Parcours d’intégration et transfert de compétences

Les cas d’usage sont multiples. La solution de Speachme se prête au parcours d’intégration des nouvelles recrues (« onboarding ») et, à l’autre extrémité de la pyramide des âges, au transfert de compétences avant un départ à la retraite. Dans un contexte d’évolution permanente des métiers, elle permet de diffuser rapidement des savoirs sans passer par les lourdeurs de la formation en ligne et plus encore du présentiel. Une banque présentera à ses équipes de vente un nouveau produit en moins de dix minutes chrono.

Le profil du client type ? « Les entreprises dont un grand nombre de salariés entrent et sortent de l’effectif chaque année, avance Najette Fellache, fondatrice de Speachme. La dimension multisites et multiculturel se prête aussi au concept. En proposant un système de sous-titrage automatique et une voix off, notre solution permet à des multinationales comme Valeo de transférer des savoirs entre la Chine et l’Europe ou inversement. Dans tous les cas, il y a une volonté de ROI immédiat, en augmentant la productivité, l’aide à la vente. »

Speachme cultive aussi sa différence avec les plateformes de LMS. « Notre philosophie est différente, poursuit Najette Fellache. L’approche de l’e-learning est très « top down ». Les contenus sont décidés par le département formation puis diffusés aux salariés. Avec Speachme, nous sommes dansle partage de savoirs entre salariés, en mode pair à pair ».

Alors que les entreprises clientes concevaient jusqu’alors leurs vidéos de façon artisanale, en jonglant entre les différents outils d’édition et de collaboration, Speachme intègre toute la panoplie, du banc de montage de montage simplifié au screencast. Les « speachs » peuvent être lus sur n’importe quelle plateforme de streaming en embarquant leur code (embed) comme on le fait sur YouTube. La diffusion de ces contenus est paramétrable, limitée à certaines personnes, à une équipe ou à un département métier.

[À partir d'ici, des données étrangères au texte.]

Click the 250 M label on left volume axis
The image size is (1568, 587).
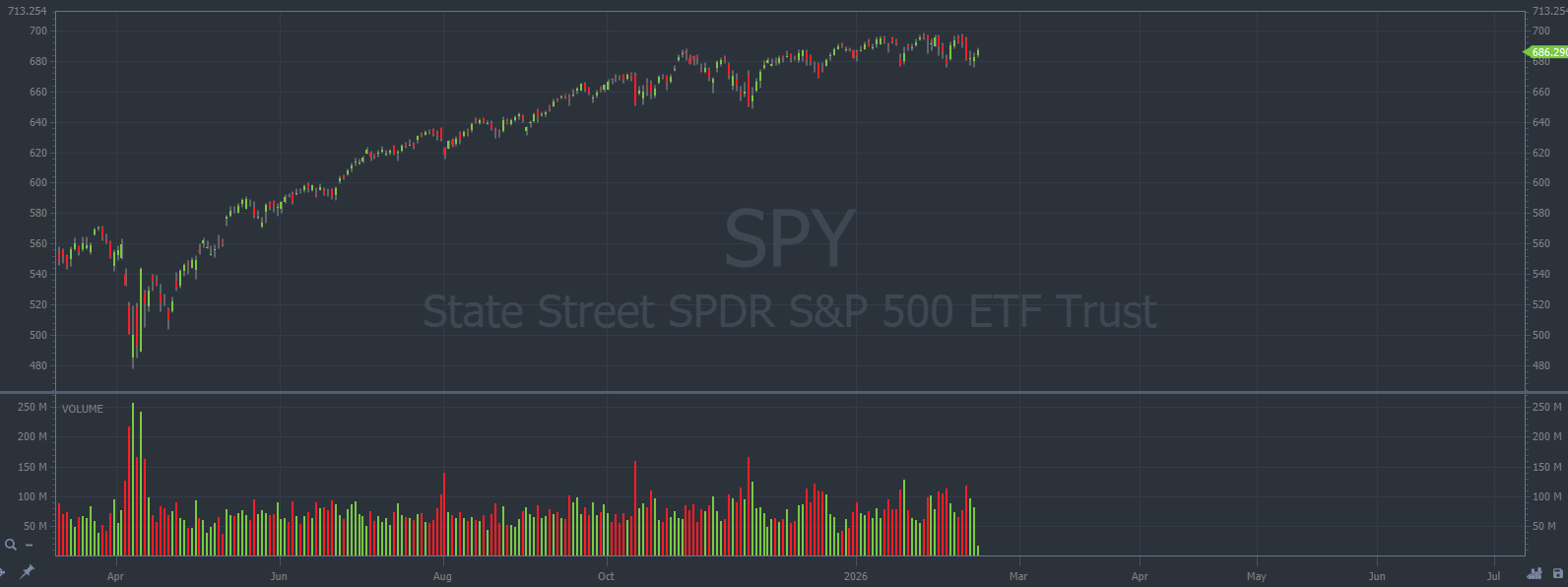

« Le salarié n’est pas un formateur »

Najette Fellache insiste sur la dimension accompagnement du changement. « Un salarié n’est pas un formateur. Il doit être guidé pour convertir un savoir brut en contenu pédagogique. Une fois passé la réticence initiale on assiste à un effet d’entraînement. Il faut s’appuyer sur ces ambassadeurs, à l’origine des premiers « speachs ». »

La solution se charge aussi d’importer les vidéos et les présentations existantes, disséminées sur les plateformes de knowledge management, les intranets et autres réseaux sociaux d’entreprise (RSE). Speachme propose aussi des connecteurs (APIs) pour s’interfacer à des applications tierces et à un système authentification unique (Single sign-on, SSO) pour ne pas avoir à saisir un nouveau couple d’identifiant et de mot de passe.

Au-delà de l’expansion à l’international, les fonds levés serviront à financer les investissements en R&D. Speachme compte tirer parti de la réalité augmentée et de l’intelligence artificielle. L’IA doit aider la startup de deux façons. Elle permettra d’industrialiser la captation et la modélisation d’un savoir propre à un métier. Elle aidera aussi à diffuser le bon « speach » à la bonne personne en fonction de son profil et de sa géolocalisation via un moteur de suggestions contextualisées. Avec ces nouveaux développements, Speachme qui emploie 40 personnes devrait tripler son effectif d’ici fin 2018.